“药?”赵行泽脑子一时转不过弯来,“你全用了?!”
宋游鱼没好气地翻了个白眼,“我全给你下了。”
“……什么时候?”赵行泽这时候也反应过来,他问的都是废话,上次给宋游鱼带的可都是好东西,若是全用上,估计整个施家大宅都能给她药个人仰马翻。
如今还要,那就只能是根本没用上…
至于为什么没用上,用脚趾头想也知道是施言墨干的。
“他都知道了你还敢要?”赵行泽觉得有点不可思议,“你人都在他眼皮子底下,那厮心狠手辣的,万一到时候拿这个当借口把你就咔嚓了…”
“他说了只要我不动……”
宋游鱼话都出口半截了,才觉得哪里不对,一抬头,赵行泽正似笑非笑的看着她。
见她看向自己,赵行泽才张口,“他说了,你就信了?”
是啊……宋游鱼自己也愣住了,她什么时候这么相信施言墨了?
那个两面三刀卑鄙无耻阴险狡诈心如蛇蝎的施言墨!
这简直就是打了前一晚上自己的脸,难不成他们就聊了聊天,她还真把他当朋友了不成?
不过虽然心里有些惊慌,但面上她强作镇定道:“他留着我放长线钓大鱼,等着把你们一网打尽,怎么可能现在就动我?”

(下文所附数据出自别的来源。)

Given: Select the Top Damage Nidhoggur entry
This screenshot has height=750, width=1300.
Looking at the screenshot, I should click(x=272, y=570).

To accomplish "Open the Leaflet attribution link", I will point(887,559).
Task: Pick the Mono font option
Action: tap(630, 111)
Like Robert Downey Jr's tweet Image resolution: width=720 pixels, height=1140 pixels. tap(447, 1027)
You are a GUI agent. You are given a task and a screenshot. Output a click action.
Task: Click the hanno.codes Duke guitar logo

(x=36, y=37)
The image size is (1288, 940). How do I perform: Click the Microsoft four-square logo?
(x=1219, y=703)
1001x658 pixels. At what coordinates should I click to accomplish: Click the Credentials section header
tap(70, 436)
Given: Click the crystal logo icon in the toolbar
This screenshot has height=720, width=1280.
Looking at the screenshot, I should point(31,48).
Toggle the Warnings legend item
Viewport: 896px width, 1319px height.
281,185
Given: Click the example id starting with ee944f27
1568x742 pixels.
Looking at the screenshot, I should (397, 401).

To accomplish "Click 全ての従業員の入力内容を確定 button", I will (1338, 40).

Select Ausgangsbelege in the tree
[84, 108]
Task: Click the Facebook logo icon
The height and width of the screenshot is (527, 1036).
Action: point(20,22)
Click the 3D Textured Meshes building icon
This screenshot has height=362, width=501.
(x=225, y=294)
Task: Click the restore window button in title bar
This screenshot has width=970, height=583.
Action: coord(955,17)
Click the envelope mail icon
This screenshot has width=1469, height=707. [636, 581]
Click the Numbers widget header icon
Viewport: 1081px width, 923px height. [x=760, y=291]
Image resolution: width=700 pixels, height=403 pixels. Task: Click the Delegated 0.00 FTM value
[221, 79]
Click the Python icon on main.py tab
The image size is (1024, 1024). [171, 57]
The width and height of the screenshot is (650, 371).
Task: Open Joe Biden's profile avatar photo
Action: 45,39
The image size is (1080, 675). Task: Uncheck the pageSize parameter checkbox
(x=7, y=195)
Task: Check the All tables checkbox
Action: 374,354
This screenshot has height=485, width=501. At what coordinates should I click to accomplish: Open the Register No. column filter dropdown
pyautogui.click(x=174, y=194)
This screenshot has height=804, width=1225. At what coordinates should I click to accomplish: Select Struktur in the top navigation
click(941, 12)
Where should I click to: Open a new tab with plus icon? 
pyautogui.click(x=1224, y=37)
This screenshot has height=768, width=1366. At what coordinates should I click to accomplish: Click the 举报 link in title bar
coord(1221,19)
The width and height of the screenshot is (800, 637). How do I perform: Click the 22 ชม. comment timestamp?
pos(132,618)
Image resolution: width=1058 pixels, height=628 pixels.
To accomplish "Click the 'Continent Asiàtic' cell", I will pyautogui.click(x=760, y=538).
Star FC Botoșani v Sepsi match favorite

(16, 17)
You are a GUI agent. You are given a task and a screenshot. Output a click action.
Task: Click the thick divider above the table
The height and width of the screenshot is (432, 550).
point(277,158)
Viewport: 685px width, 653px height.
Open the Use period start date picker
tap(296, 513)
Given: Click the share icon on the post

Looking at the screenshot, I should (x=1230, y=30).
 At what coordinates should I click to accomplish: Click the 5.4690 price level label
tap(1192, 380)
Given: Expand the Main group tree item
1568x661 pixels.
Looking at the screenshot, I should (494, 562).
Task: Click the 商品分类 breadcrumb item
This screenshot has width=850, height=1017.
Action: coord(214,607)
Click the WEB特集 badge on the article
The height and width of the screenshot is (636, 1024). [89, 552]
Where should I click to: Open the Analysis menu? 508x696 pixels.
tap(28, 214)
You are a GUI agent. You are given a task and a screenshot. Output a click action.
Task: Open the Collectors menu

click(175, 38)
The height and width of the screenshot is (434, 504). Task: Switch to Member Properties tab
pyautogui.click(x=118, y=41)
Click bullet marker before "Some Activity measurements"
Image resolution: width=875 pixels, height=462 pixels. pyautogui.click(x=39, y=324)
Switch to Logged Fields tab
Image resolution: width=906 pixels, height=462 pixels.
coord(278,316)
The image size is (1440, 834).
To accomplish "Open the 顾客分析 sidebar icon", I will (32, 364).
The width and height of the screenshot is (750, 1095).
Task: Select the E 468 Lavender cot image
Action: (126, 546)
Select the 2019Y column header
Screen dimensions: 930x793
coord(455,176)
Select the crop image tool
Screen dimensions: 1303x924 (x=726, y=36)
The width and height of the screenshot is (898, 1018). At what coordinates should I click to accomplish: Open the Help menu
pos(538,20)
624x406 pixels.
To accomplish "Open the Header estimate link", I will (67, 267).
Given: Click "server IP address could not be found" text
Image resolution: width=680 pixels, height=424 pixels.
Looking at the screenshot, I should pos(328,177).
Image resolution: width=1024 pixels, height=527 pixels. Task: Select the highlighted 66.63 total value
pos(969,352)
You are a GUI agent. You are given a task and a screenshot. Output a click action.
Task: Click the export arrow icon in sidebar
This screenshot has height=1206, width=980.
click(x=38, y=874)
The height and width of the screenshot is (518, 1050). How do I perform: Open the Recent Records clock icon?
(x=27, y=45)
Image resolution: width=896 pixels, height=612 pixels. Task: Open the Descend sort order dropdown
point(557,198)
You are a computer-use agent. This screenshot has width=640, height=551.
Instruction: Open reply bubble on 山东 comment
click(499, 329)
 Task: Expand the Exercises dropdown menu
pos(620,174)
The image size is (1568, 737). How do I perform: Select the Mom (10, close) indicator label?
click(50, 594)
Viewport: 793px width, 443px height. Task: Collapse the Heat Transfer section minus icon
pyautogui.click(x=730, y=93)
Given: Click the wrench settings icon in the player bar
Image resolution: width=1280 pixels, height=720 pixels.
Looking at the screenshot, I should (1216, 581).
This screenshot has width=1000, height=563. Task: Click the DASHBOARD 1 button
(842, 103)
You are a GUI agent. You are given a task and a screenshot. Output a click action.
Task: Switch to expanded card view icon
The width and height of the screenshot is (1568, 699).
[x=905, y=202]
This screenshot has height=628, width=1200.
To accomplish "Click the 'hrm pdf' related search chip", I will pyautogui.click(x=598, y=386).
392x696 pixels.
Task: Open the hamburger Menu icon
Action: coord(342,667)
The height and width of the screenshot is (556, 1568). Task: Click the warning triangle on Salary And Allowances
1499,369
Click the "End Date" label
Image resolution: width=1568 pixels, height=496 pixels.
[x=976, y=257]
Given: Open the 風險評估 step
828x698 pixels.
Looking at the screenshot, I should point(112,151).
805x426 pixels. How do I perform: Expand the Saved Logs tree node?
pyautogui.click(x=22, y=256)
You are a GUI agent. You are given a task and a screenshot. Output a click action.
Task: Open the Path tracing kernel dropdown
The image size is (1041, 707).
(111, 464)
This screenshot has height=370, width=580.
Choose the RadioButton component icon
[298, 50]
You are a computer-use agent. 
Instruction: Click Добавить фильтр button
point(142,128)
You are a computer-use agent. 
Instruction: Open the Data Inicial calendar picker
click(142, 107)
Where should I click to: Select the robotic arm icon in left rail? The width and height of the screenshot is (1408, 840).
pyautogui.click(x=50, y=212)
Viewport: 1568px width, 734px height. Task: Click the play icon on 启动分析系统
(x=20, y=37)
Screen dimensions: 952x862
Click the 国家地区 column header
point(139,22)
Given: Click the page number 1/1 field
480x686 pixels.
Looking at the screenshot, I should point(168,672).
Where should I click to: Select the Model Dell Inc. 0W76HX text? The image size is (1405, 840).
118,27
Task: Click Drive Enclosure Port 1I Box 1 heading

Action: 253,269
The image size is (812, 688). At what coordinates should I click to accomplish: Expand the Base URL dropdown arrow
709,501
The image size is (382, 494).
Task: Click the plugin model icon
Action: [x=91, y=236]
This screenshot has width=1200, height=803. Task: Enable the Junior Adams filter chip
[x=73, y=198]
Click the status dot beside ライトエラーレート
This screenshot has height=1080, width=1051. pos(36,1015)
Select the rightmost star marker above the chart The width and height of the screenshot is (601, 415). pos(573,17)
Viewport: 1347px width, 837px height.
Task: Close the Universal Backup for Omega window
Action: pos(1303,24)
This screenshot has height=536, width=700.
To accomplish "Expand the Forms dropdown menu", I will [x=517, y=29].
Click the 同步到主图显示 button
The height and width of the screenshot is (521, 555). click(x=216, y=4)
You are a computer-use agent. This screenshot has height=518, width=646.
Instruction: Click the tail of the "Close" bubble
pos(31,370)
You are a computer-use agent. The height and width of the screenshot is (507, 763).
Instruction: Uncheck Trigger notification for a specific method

赵行泽没有说话,细细的打量了她半晌,直看的宋游鱼都有些毛了,总算才点点头道:
“行吧,你信就行。一会回去,我让人给你带过来。”
“恐怕不行了,施将军一次中毒,本宫又一次,这会谁派人送东西来也得查,你要是送东西来,我不光得备上他的棺材,连你的我都得订一份。”
宋游鱼无奈的挥了挥手,直言赵行泽的办法行不通。
赵行泽却笑了,“你别怕,这个人…保管没事。”
说完,也不等宋游鱼再说话,而是挥了挥手,脚底抹油一般的溜了。
宋游鱼只能深恨自己如今还是个病人,对于把赵行泽抓回来敲头暴打这件事,她心有余而力不足了。
养病的时间总是过得特别慢的,尤其是宋游鱼还担着一个疯傻十年认字不多的人设。
她倚在床头无聊的看着外面的太阳,那委屈模样,连鹊儿都替她闲得慌。
“小姐,要不鹊儿教你打绺子绣花吧?你如今都要嫁人了…虽说是侯爷肯定能请的起瑞锦阁的绣娘,但绣个帕子送侯爷也算是一份心意?”
宋游鱼听到这话,连连摇头。
算了吧,上辈子她就拿不动针拈不得线,舞枪弄棒,吟诗作对,甚至喝酒划拳她都行…绣花是真的不行。
早年间也跟着宫里的嬷嬷绣过,基本上就是绣对鸭子叫鸳鸯,绣个蝴蝶半边花的程度。
就算是皇帝的女儿不愁嫁……她也一度怀疑,自己荒淫无度的名声,是不是到底还是因为看起来就不够贤良淑德才立的特别顺利。
鹊儿劝不动她,也就罢了,自己搬了东西去窗户边绣花,倒是看着有滋有味的。
一直过了未时,门房上才有人来报,说是有位大人,拿了表少爷的帖子来拜访宋大姑娘。
门房的语调怪怪的,宋游鱼皱了皱眉,拜访她?大人?
她心中陡然升起一股不好的预感,赵行泽这小子给她闹了什么幺蛾子?!
等到鹊儿把拜帖拿过来的时候,她眼前一黑。